Structure in Home Education

A few thoughts on structure and home education
Schools use structure to deliver a National Curriculum, and to organise lots of people, both children and teachers. But as parents, with our own children the need for plans and lots of organisation becomes less clear. The lines begin to blur between education and everyday life. Every home educating family finds its own balance between these elements.

What is structure?

  • the arrangement of and relations between the parts or elements of something complex (noun)
  • construct or arrange according to a plan; give a pattern or organization to (verb)

http://oxforddictionaries.com/definition/english/structure

Whose structure?

Often the term structured education is used to mean a particular approach to education, where the adult determines what is covered, possibly using a curriculum.

This sometimes causes some confusion when home educators using child-led approaches such as autonomous education or unschooling are exploring what structure means to them. At its very basic structure could simply mean reading a book in order of chapters, or eating at a particular time of day. Home Education has to work for everyone involved, and that may mean more, less, or different structure for each child, or for the parent.

I find it has really helped to think of structure as a tool, rather than the name of a particular approach.

What kind of structure?

Some people find that they want structure to the day, or week, but not learning.

This can mean the daily routine of when to eat and sleep. Or a weekly structure with certain groups on certain days, or in a world of lots of groups and play dates it even mean scheduling time just being together at home and focusing on what ever the children happen to be interested in at moment. Sometimes this is adult driven, at other times, especially with children with special needs, or anxiety structure can be largely determined by the child’s needs.
This a very interesting book that has helped me focus on what they are learning, and making time available to be with girls and allow them time to follow up their interests.

Some people want the learning to be child-led but need structure for themselves in recording learning and providing resources.

There is a great blog post about how this can be done: http://organizedunschooler.com/2009/07/19/in-the-beginning/.
It is possible to record, compare progress with learning goals, tick off things you’ve done, put together files on different topics, find resources and have them available, but still have the child control their own learning. The resources come out as child asks questions or raises topics. The adult initiated structure in the learning is for home educator, not the children.

A little bit of structure.

Some people have a little bit of structure. Often this might be a small amount of literacy, maths every day or a couple of days a week.
Others follow a particular curriculum or programme very loosely, or just for the odd subject, eg. history.
Tidal homeschooling is another interesting approach  which takes elements of unschooling and a structured programme and flows between the two.

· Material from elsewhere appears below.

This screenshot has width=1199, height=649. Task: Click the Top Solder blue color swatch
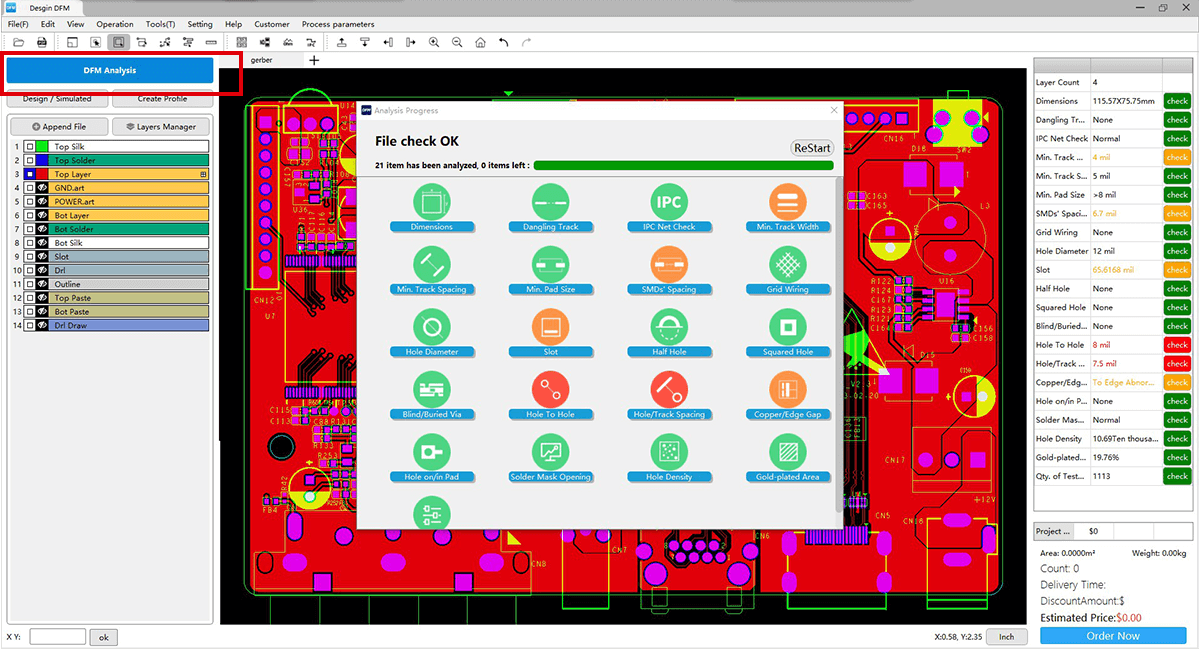pos(41,160)
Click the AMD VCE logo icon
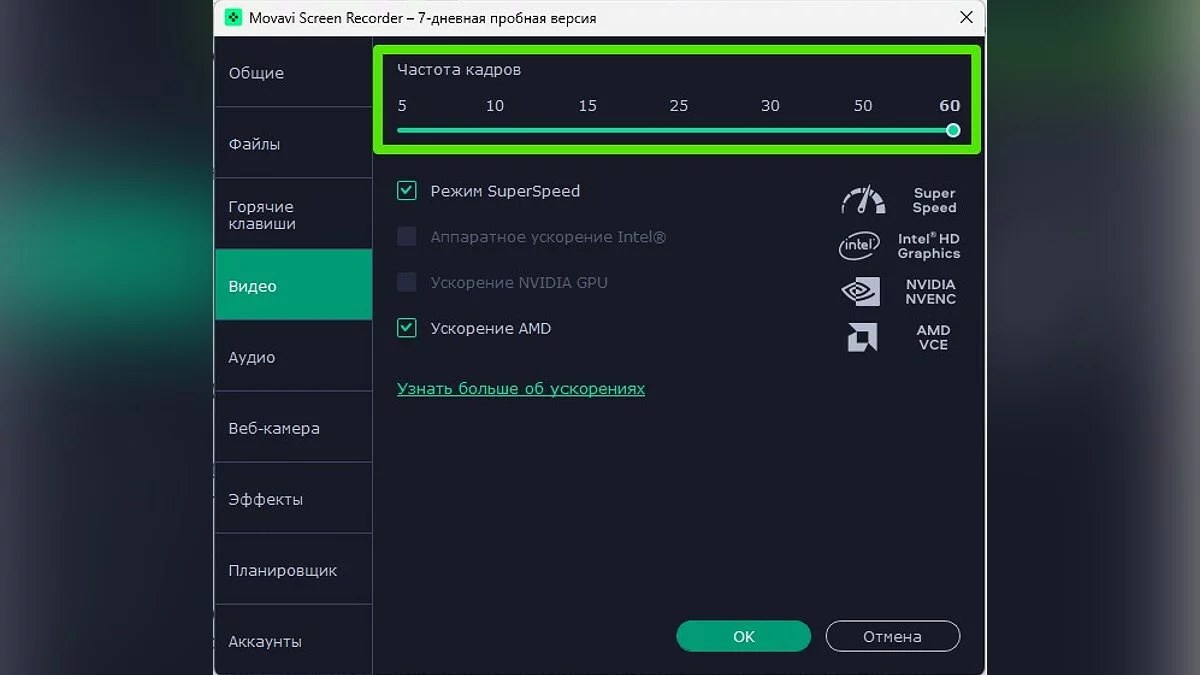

Structured programme or curriculum.

In the England most state and many independent schools use the National Curriculum. This is set down by Department of Education. There has recently been a consultation and a new National Curriculum is planned to come into effect from September 2014.
Most online resources and much of the children’s book publishing in this country is focused on National Curriculum. Some parents follow it, others keep a vague eye on it as a comparison.
Other curriculums used tend to be US in origin, as the pervasiveness of National Curriculum, the lack of state monitoring, and the great diversity of approaches in home education all make for a infeasibly small market.

How structure looks in our home?

We are autonomous/unschooling. But we still have some structure. We tend to eat at a particular time of day, have certain groups on certain days, have rhythms to each day.

I don’t do structure for reading, writing and maths as they come up in everything else we do. But we have a little bit of structure in that we do a history, library and topic group most months. So we have something to prepare for these. Being autonomous each child is free to take part or not, and determine how to contribute themselves. My eldest has recently been asking for more structure, and help in delving deeper into the things she is interested in, and guidance with investigating new more structured, formal approaches to learning that move beyond the reading, conversation and play based education that has predominated up to now.

And as a fellow learner I have found that I too have interests that I want to investigate that often come with some form of structure - whether it be organising my history group, or taking an online course.